Ron's been working like a mad man. His job is keeping him at work from 9 am - 9 pm on most nights and he is gone on weekends. It's been making me sad because I don't really see him - and when I do see him - he's staring at his Blackberry and normally not "all there" because he's so focused on what's going on at work. But, his job is demanding right now and it requires his full time. He's an important dude and I'm envious of his knowledge at his place of employment. But, it still makes me miss him and it makes me wonder how my parents made it through so many years of long hours and time away from one another.
My dad didn't always have a relaxing job. I don't think he's ever had a relaxing job. (Where are these relaxing and fun jobs that a small group of people talk about?) But, I especially remember when I was younger and his job was in Pittsburgh, while our family was in Allentown, PA (closer to Philadelphia). He would often make the 4 hour drive on the turnpike just to be able to spend the weekends with us. Eventually, we moved to Pittsburgh, but I cannot imagine how grueling that lifestyle was. I also remember a time when I was younger and my dad was working two jobs. He would work his day job from early AM to the standard PM hour. Then, he'd come home and sleep for a few hours before he would head out to his late evening to early AM shift. It's truly remarkable to think what parents do for their families. I didn't appreciate those efforts at the time because I did not understand the full extent of why my dad had to work two jobs, or why he was gone so often. But, I do now. And I don't like letting many days go by without letting my parents know how much I appreciate them now, then, and always for everything they have ever done to provide such a wonderful life for my sister and I and to build an amazing family.
Even though Ron doesn't work 4 hours away and even though Ron is still able to sleep next to me in bed at night, I do miss our time together. I took for granted how valuable simple dinners can be at a decent hour or how valuable our Wednesday night TV time can be. So, I wanted to bake him something that he would enjoy to thank him for his efforts and to tell him that I love and support him. He is, after all, the one essentially supporting our family will I am pursuing my law education. He has a huge burden to bear and he followed me to Minnesota to pursue my dreams. I only hope I can do the same for him in the future. He's a huge cinnamon bun fan, so I figured it would be time to finally tackle some type of sweet roll. I mentioned a few days ago in my 'One Year In' post how all attempts to cook and bake have not been total successes. Cinnamon buns, which I have tried to bake over 3 times now, have always been my nemesis. We even had one disaster that involved me throwing dough around the kitchen and then spending 2 hours cleaning it up. Oi!

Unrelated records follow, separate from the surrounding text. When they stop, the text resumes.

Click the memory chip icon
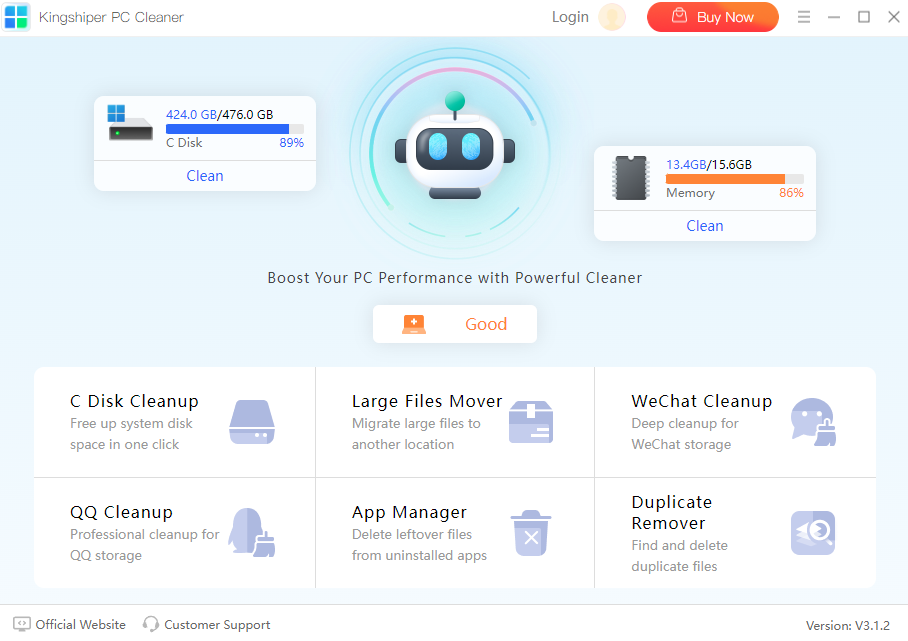908x641 pixels. [630, 178]
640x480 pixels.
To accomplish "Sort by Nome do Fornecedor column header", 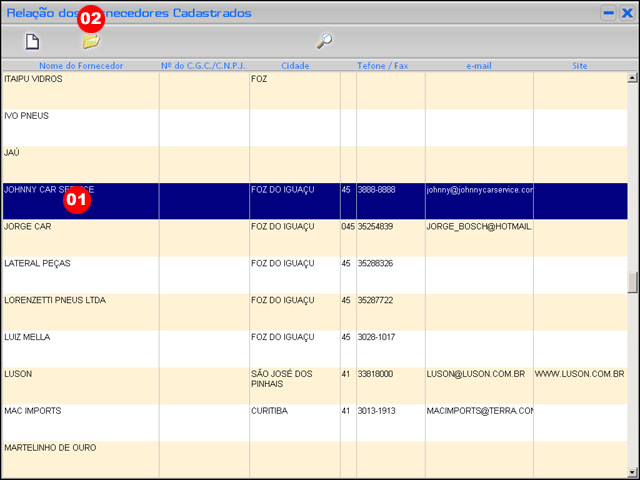I will pos(81,66).
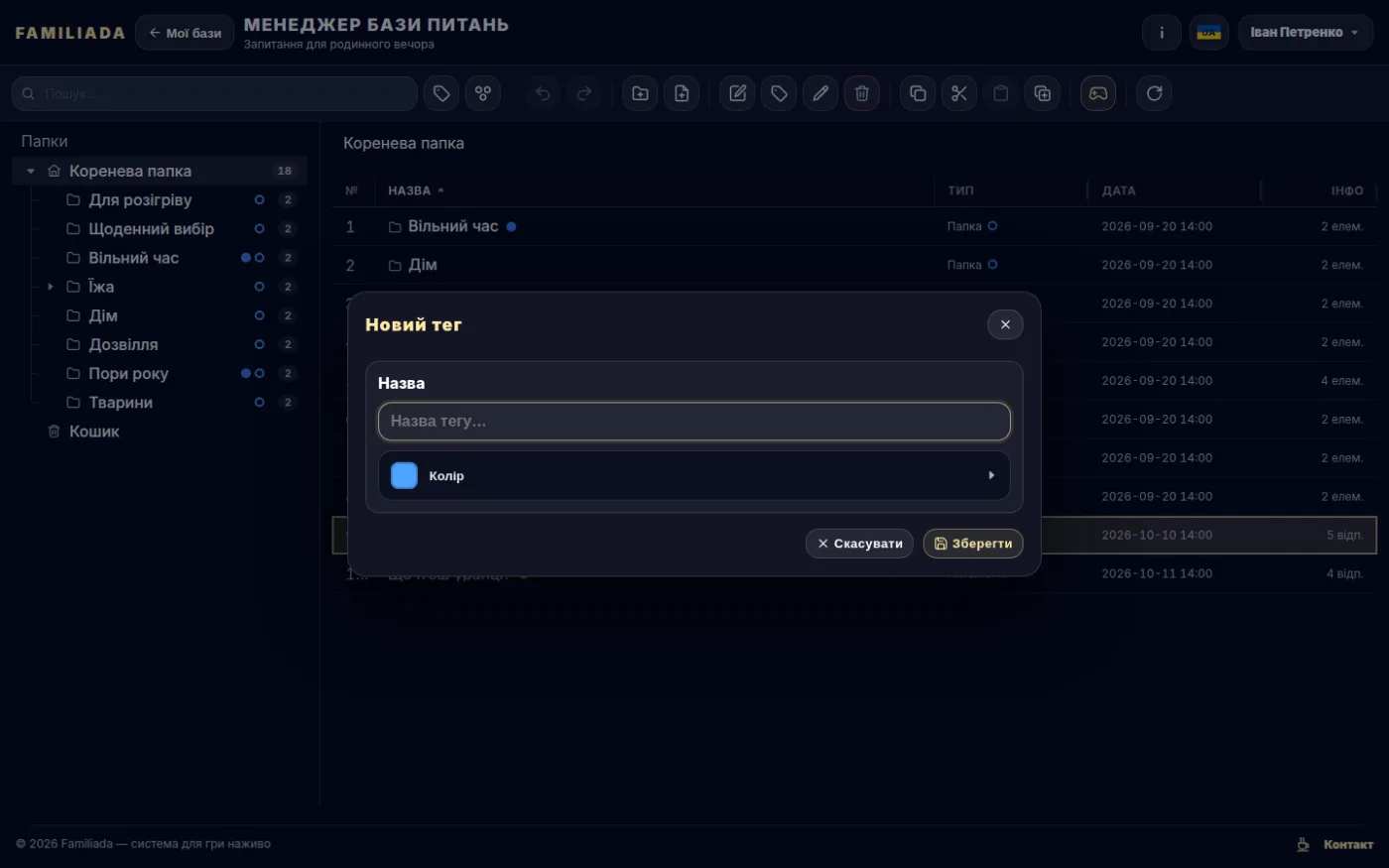Click the Зберегти button
1389x868 pixels.
972,544
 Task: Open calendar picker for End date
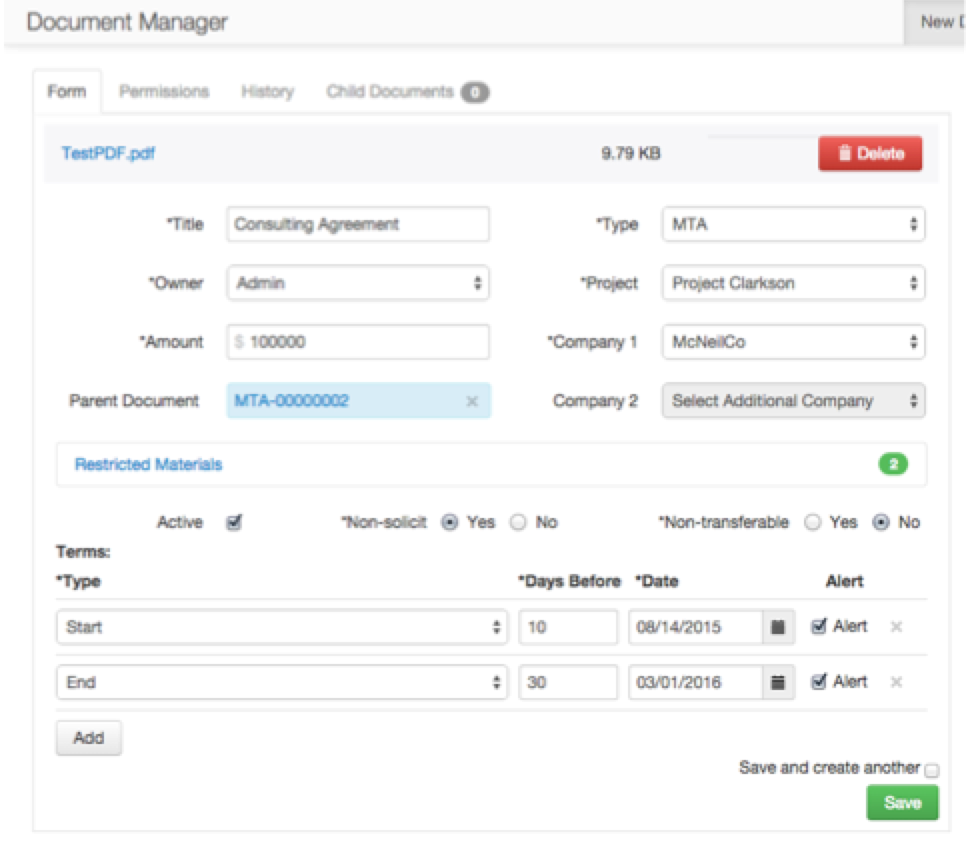778,682
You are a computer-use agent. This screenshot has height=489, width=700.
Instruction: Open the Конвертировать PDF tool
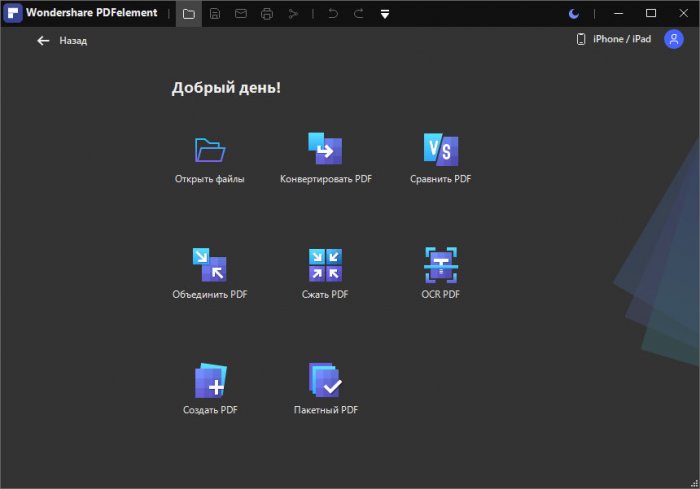325,150
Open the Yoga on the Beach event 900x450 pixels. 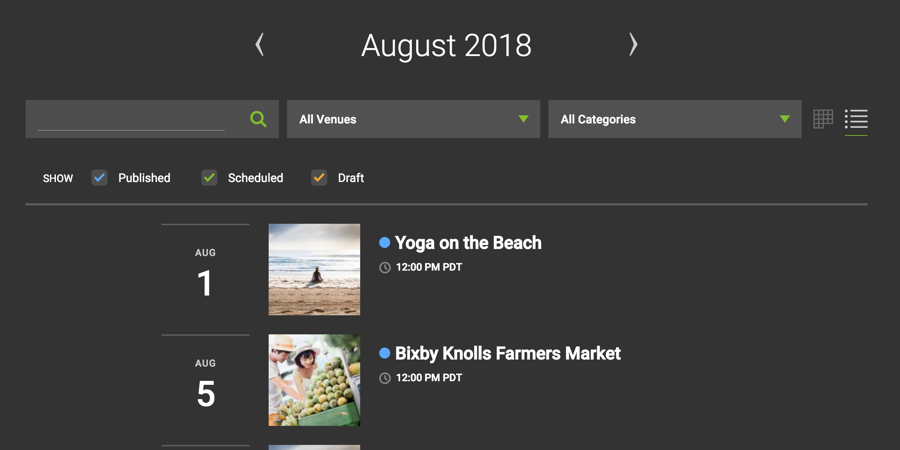(x=468, y=243)
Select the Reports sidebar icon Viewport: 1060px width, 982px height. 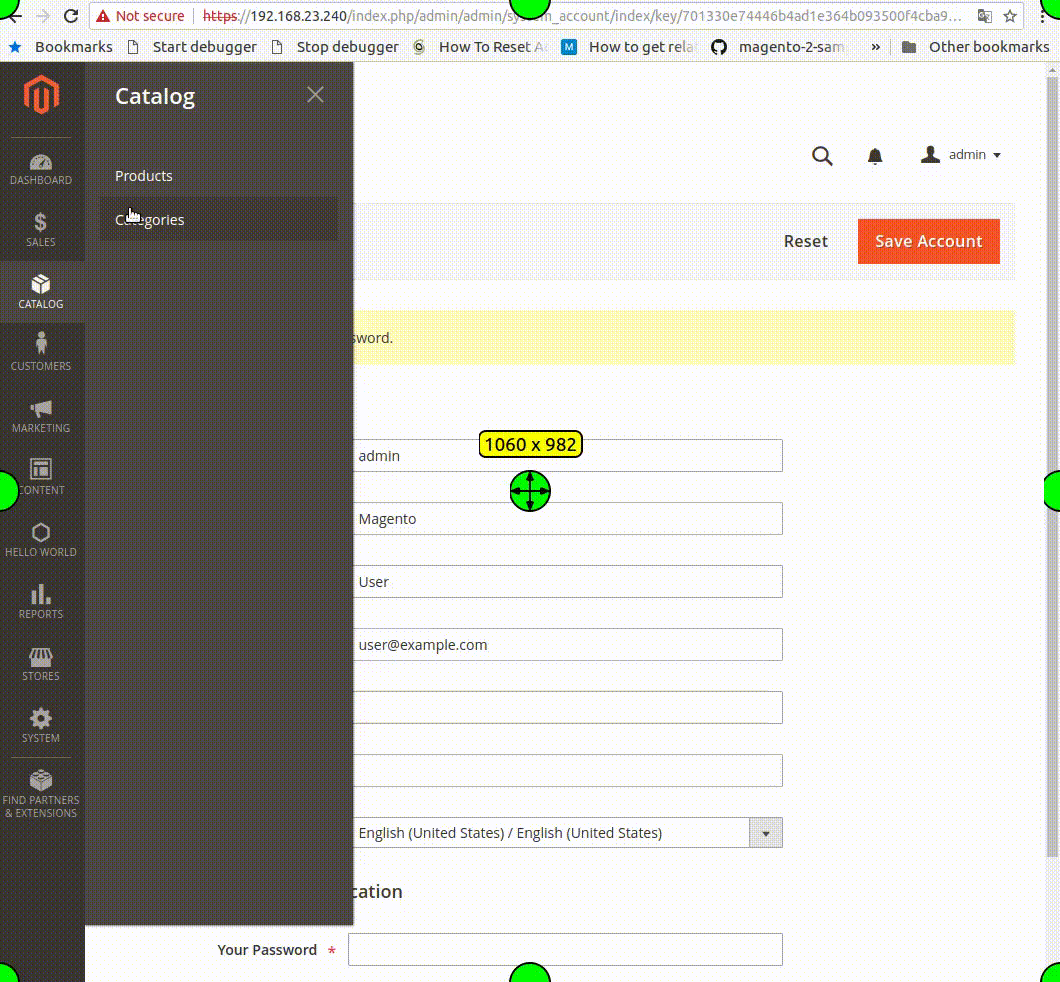[40, 600]
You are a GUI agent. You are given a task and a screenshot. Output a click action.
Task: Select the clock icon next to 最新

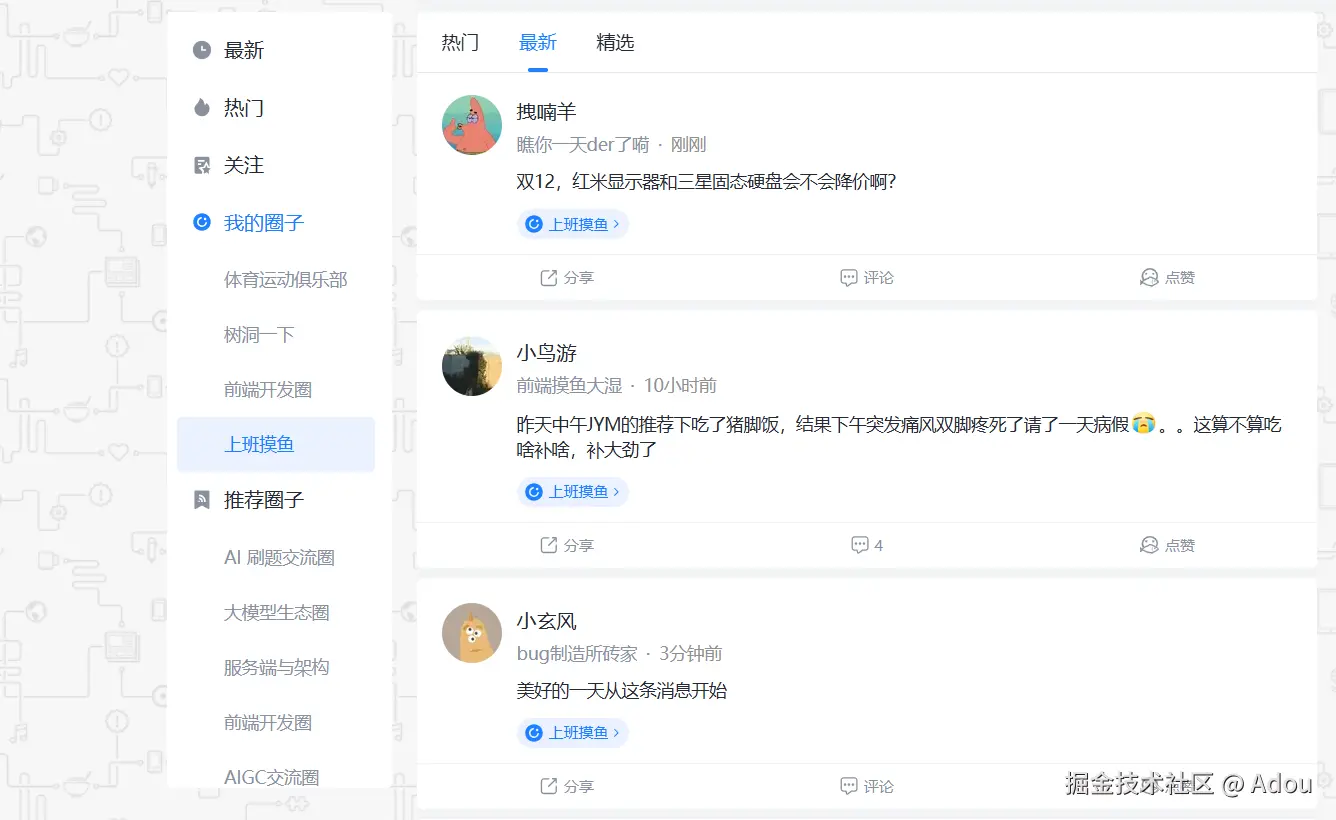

I'm glad to say that I finally found a recipe I am happy with. Even though it was not really true cinnamon bun per se (no yeast), it still involved rolling the dough which always seems to develop into a situation. I'm not going to say this experience was totally perfect, but I will say that they turned out quite yummy. Ron was definitely impressed and devoured a pecan bun with a big smile on his face.
The Baker's Daughter
Yield: 10 rolls
- 1 cup butter
- 3/4 cup brown sugar, divided
- 6 Tbsp butter, melted, divided
- 2 cups AP flour
- 2 Tbsp sugar
- 1 tsp baking powder
- 1 tsp baking soda
- pinch of salt
- 1/2 cup cold butter, cut into cubes
- 2/3 cup buttermilk
- 1 tsp cinnamon
- Preheat oven to 350 degrees F. Grease a 7-inch round cake pan and place 1 cup of pecans on the bottom. Sprinkle 1/4 cup of brown sugar on top of pecans and drizzle 2 Tbsp of melted butter over pecans and brown sugar.
- In a medium bowl, whisk together the flour, baking powder, baking soda and salt. Using your fingers or a pastry blender, cut in the cubed butter into the flour mixture until a coarse crumb forms.
- Mix in the buttermilk with a spoon and your hands to form the dough in a ball.
- Lightly flour your table and rolling pin and roll out the dough into a 15 inch x 13 inch rectangle. Spread 1/2 cup of brown sugar over the dough and sprinkle with the cinnamon. Drizzle the 4 Tbsp of remaining melted butter evenly over the dough. Roll the dough lengthwise placing the seam on the bottom. Cut the dough into 10 x 1 1/2 inch pieces.
- Place the pieces in the pan and bake for 20-25 minutes until lightly browned on the top.
- As soon as the pan is out of the oven, flip it over onto a parchment lined tray or plate so the pecans are on top. (If you don't do this immediately, the sugar will cool and it may stick.)